One of the best films of the 2000s, one of director Spike Lee’s best films, and one that is … sadly … almost completely forgotten these days, “25th Hour” is a tremendously powerful drama about the last day of freedom for a drug dealer, played by Edward Norton, before going to prison for 7 years.  Based on David Benioff’s novel (who also wrote the screenplay), “25th Hour” is an incredibly complex look at family, friendship, morals, the legal system, and culture … specifically a post-9/11 New York City. The performances by Norton, Philip Seymour Hoffman, Barry Pepper, Rosario Dawson, Brian Cox, and Anna Paquin are all extraordinary and Oscar-worthy.  The editing is superb, the script is intense, and the ominous music composed by Terrence Blanchard is one of the finest scores I’ve ever heard for a dramatic film.

Despite how great this movie is, I can understand why it’s not that popular.  Despite many moments of dark humor, it’s an extremely troubling and depressing film.  Because it’s about guilt … it’s about regret … its about that feeling where you wish life had a rewind button for actions or inactions.   But this is truly an amazing film and worthy of your attention.

Probably the best scene in the film is when Norton’s character delivers an angry, beyond politically incorrect 5-minute diatribe about every social, ethnic, and economic groups in New York City.  It was part of the original novel, and ironically, Benioff said it was inspired by a similar rant from Lee’s “Do the Right Thing.”  However, when he wrote the original draft of the script, he sheepishly left it out because he was afraid of what Lee would say.  However, Lee loved it and insisted it be put back in.  The rant may be considered highly offensive, but you must watch it until the end when Norton’s character turns the anger back on himself and realizes he’s the one responsible for his fate.  Again, powerful stuff.

“Inside Out” (2015) dir.

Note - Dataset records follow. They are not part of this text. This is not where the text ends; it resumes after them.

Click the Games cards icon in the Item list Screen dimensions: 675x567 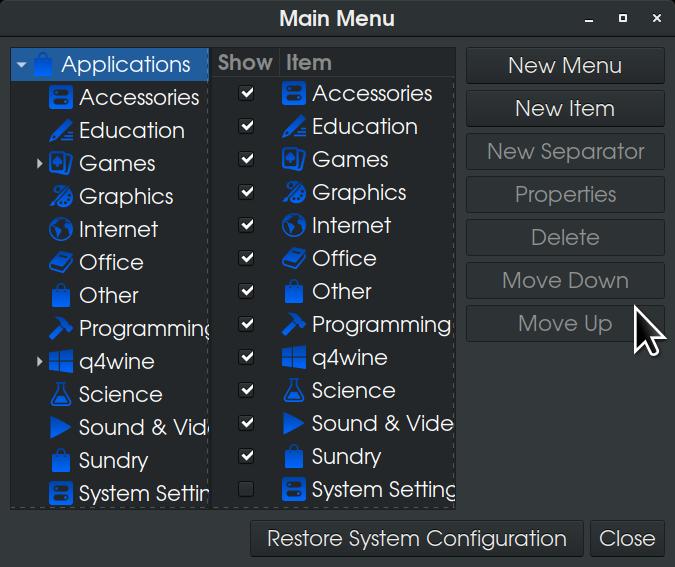tap(294, 160)
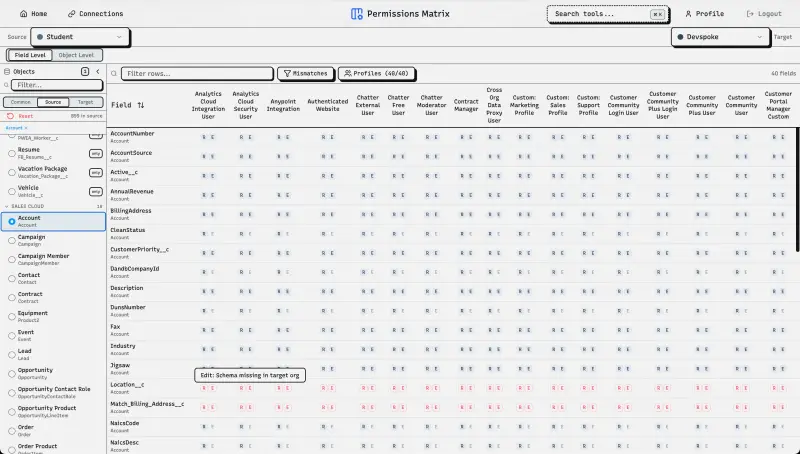Viewport: 800px width, 454px height.
Task: Open the Profile user icon
Action: 688,14
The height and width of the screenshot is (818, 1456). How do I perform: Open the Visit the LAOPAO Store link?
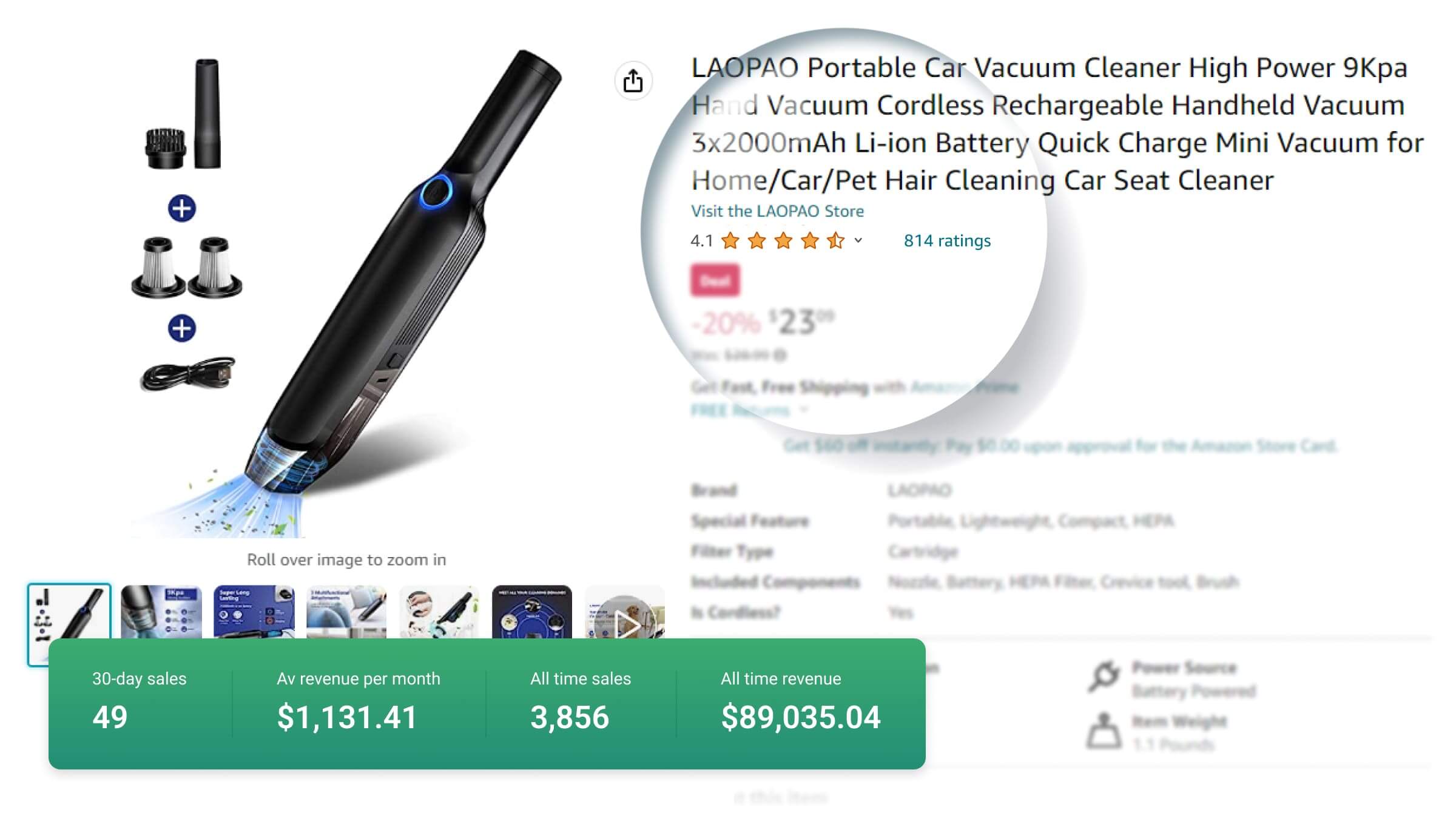click(777, 211)
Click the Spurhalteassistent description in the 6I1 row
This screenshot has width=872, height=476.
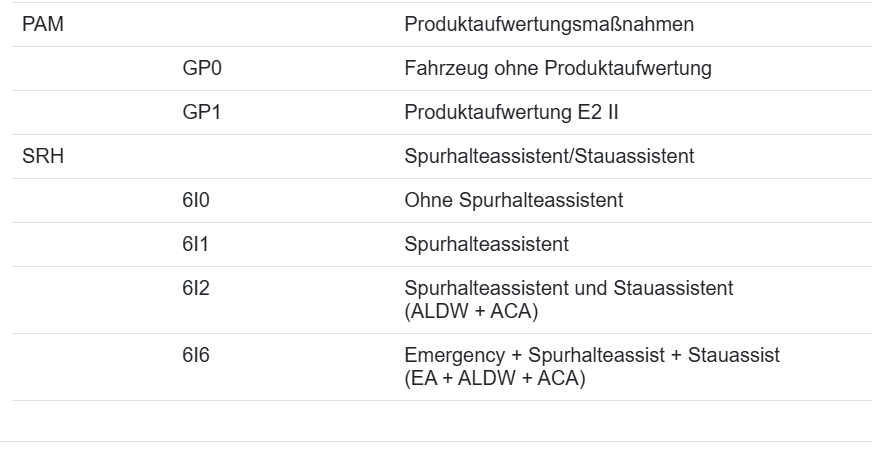pyautogui.click(x=487, y=244)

Pete Docter / Ronnie del Carmen

Just saw Pixar’s “Inside Out” … In a word: brilliant … Smart without being smart-alecky, funny without being pandering, sad without being maudlin, poignant without being cloying.  While it’s a film that safe for kids and that kids will enjoy, it is NOT a kids movie.  One of the best and most complex examinations I’ve ever seen in a film context about emotions, psychology, dreams, and growing up.  Incredibly deep and moving.  It’s a movie that will seriously make you reconsider your life.  The best Pixar movie ever made.  Yes, I said it.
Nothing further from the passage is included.